_Excerpted records_
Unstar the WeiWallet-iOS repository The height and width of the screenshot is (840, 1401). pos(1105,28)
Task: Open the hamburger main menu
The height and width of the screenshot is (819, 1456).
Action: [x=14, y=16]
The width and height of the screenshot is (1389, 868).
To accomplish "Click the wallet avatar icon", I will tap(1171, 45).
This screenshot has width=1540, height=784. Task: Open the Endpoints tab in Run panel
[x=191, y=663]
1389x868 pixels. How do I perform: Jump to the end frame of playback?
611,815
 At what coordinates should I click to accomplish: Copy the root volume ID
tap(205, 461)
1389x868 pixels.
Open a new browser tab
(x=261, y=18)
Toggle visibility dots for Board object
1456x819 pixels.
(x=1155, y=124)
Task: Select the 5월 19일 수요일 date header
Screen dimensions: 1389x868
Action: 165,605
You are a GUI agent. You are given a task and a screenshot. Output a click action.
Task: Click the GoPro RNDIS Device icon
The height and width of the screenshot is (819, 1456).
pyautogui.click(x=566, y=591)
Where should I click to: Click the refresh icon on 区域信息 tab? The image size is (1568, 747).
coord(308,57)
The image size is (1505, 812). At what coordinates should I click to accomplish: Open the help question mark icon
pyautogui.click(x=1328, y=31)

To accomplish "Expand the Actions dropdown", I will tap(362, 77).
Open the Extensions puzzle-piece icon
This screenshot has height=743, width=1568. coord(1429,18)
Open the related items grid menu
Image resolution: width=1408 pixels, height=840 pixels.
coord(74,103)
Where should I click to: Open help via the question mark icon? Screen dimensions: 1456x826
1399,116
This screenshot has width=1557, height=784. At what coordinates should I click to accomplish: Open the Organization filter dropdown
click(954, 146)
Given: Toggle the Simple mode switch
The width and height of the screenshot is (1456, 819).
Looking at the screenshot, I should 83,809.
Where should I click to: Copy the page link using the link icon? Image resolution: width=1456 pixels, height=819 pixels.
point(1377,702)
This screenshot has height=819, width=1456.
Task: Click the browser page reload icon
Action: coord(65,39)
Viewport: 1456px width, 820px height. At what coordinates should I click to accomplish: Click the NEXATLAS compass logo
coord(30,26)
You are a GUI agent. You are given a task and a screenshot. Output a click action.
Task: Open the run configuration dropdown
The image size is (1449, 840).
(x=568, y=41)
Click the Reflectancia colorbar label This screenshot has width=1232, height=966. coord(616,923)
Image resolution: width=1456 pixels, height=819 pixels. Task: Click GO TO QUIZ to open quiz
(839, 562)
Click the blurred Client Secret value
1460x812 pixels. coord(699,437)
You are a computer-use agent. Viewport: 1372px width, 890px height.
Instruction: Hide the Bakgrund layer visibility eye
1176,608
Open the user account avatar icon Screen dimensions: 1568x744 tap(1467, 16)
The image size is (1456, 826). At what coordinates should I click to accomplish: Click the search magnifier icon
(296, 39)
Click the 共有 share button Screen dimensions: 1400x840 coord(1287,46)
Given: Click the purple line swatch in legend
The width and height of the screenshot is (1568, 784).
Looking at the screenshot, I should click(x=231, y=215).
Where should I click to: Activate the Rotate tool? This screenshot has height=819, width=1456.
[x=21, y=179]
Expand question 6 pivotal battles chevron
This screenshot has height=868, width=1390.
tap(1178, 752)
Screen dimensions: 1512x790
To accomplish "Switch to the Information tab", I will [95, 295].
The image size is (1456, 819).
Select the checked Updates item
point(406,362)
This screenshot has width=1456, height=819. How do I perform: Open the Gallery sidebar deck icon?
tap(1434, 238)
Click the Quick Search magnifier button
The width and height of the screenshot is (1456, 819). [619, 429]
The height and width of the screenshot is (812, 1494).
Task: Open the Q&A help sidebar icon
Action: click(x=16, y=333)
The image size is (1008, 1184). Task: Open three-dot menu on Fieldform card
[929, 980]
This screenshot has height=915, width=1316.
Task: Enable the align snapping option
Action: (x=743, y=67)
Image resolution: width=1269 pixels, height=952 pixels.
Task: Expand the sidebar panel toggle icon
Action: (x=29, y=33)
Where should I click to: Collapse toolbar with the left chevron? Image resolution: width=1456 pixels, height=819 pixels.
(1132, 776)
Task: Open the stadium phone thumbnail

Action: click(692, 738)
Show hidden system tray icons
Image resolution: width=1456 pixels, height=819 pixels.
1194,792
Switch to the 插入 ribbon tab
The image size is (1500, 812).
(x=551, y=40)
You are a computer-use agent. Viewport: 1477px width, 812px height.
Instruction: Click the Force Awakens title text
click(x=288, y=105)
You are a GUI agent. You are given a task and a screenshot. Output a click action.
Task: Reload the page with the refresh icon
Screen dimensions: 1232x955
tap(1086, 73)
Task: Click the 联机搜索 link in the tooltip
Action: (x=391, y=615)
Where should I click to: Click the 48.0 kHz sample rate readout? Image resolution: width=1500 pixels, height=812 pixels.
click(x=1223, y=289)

_Exercise objective_
Each record above needs to be written out exactly, with nothing left out.

_Exercise response_
Unstar the WeiWallet-iOS repository The height and width of the screenshot is (840, 1401). pos(1105,28)
Task: Open the hamburger main menu
The height and width of the screenshot is (819, 1456).
Action: [x=14, y=16]
The width and height of the screenshot is (1389, 868).
To accomplish "Click the wallet avatar icon", I will tap(1171, 45).
This screenshot has width=1540, height=784. Task: Open the Endpoints tab in Run panel
[x=191, y=663]
1389x868 pixels. How do I perform: Jump to the end frame of playback?
611,815
 At what coordinates should I click to accomplish: Copy the root volume ID
tap(205, 461)
1389x868 pixels.
Open a new browser tab
(x=261, y=18)
Toggle visibility dots for Board object
1456x819 pixels.
(x=1155, y=124)
Task: Select the 5월 19일 수요일 date header
Screen dimensions: 1389x868
Action: 165,605
You are a GUI agent. You are given a task and a screenshot. Output a click action.
Task: Click the GoPro RNDIS Device icon
The height and width of the screenshot is (819, 1456).
pyautogui.click(x=566, y=591)
Where should I click to: Click the refresh icon on 区域信息 tab? The image size is (1568, 747).
coord(308,57)
The image size is (1505, 812). At what coordinates should I click to accomplish: Open the help question mark icon
pyautogui.click(x=1328, y=31)

To accomplish "Expand the Actions dropdown", I will tap(362, 77).
Open the Extensions puzzle-piece icon
This screenshot has height=743, width=1568. coord(1429,18)
Open the related items grid menu
Image resolution: width=1408 pixels, height=840 pixels.
coord(74,103)
Where should I click to: Open help via the question mark icon? Screen dimensions: 1456x826
1399,116
This screenshot has width=1557, height=784. At what coordinates should I click to accomplish: Open the Organization filter dropdown
click(954, 146)
Given: Toggle the Simple mode switch
The width and height of the screenshot is (1456, 819).
Looking at the screenshot, I should 83,809.
Where should I click to: Copy the page link using the link icon? Image resolution: width=1456 pixels, height=819 pixels.
point(1377,702)
This screenshot has height=819, width=1456.
Task: Click the browser page reload icon
Action: coord(65,39)
Viewport: 1456px width, 820px height. At what coordinates should I click to accomplish: Click the NEXATLAS compass logo
coord(30,26)
You are a GUI agent. You are given a task and a screenshot. Output a click action.
Task: Open the run configuration dropdown
The image size is (1449, 840).
(x=568, y=41)
Click the Reflectancia colorbar label This screenshot has width=1232, height=966. coord(616,923)
Image resolution: width=1456 pixels, height=819 pixels. Task: Click GO TO QUIZ to open quiz
(839, 562)
Click the blurred Client Secret value
1460x812 pixels. coord(699,437)
You are a computer-use agent. Viewport: 1372px width, 890px height.
Instruction: Hide the Bakgrund layer visibility eye
1176,608
Open the user account avatar icon Screen dimensions: 1568x744 tap(1467, 16)
The image size is (1456, 826). At what coordinates should I click to accomplish: Click the search magnifier icon
(296, 39)
Click the 共有 share button Screen dimensions: 1400x840 coord(1287,46)
Given: Click the purple line swatch in legend
The width and height of the screenshot is (1568, 784).
Looking at the screenshot, I should click(x=231, y=215).
Where should I click to: Activate the Rotate tool? This screenshot has height=819, width=1456.
[x=21, y=179]
Expand question 6 pivotal battles chevron
This screenshot has height=868, width=1390.
tap(1178, 752)
Screen dimensions: 1512x790
To accomplish "Switch to the Information tab", I will [95, 295].
The image size is (1456, 819).
Select the checked Updates item
point(406,362)
This screenshot has width=1456, height=819. How do I perform: Open the Gallery sidebar deck icon?
tap(1434, 238)
Click the Quick Search magnifier button
The width and height of the screenshot is (1456, 819). [619, 429]
The height and width of the screenshot is (812, 1494).
Task: Open the Q&A help sidebar icon
Action: click(x=16, y=333)
The image size is (1008, 1184). Task: Open three-dot menu on Fieldform card
[929, 980]
This screenshot has height=915, width=1316.
Task: Enable the align snapping option
Action: (x=743, y=67)
Image resolution: width=1269 pixels, height=952 pixels.
Task: Expand the sidebar panel toggle icon
Action: (x=29, y=33)
Where should I click to: Collapse toolbar with the left chevron? Image resolution: width=1456 pixels, height=819 pixels.
(1132, 776)
Task: Open the stadium phone thumbnail

Action: click(692, 738)
Show hidden system tray icons
Image resolution: width=1456 pixels, height=819 pixels.
1194,792
Switch to the 插入 ribbon tab
The image size is (1500, 812).
(x=551, y=40)
You are a computer-use agent. Viewport: 1477px width, 812px height.
Instruction: Click the Force Awakens title text
click(x=288, y=105)
You are a GUI agent. You are given a task and a screenshot. Output a click action.
Task: Reload the page with the refresh icon
Screen dimensions: 1232x955
tap(1086, 73)
Task: Click the 联机搜索 link in the tooltip
Action: (x=391, y=615)
Where should I click to: Click the 48.0 kHz sample rate readout? Image resolution: width=1500 pixels, height=812 pixels.
click(x=1223, y=289)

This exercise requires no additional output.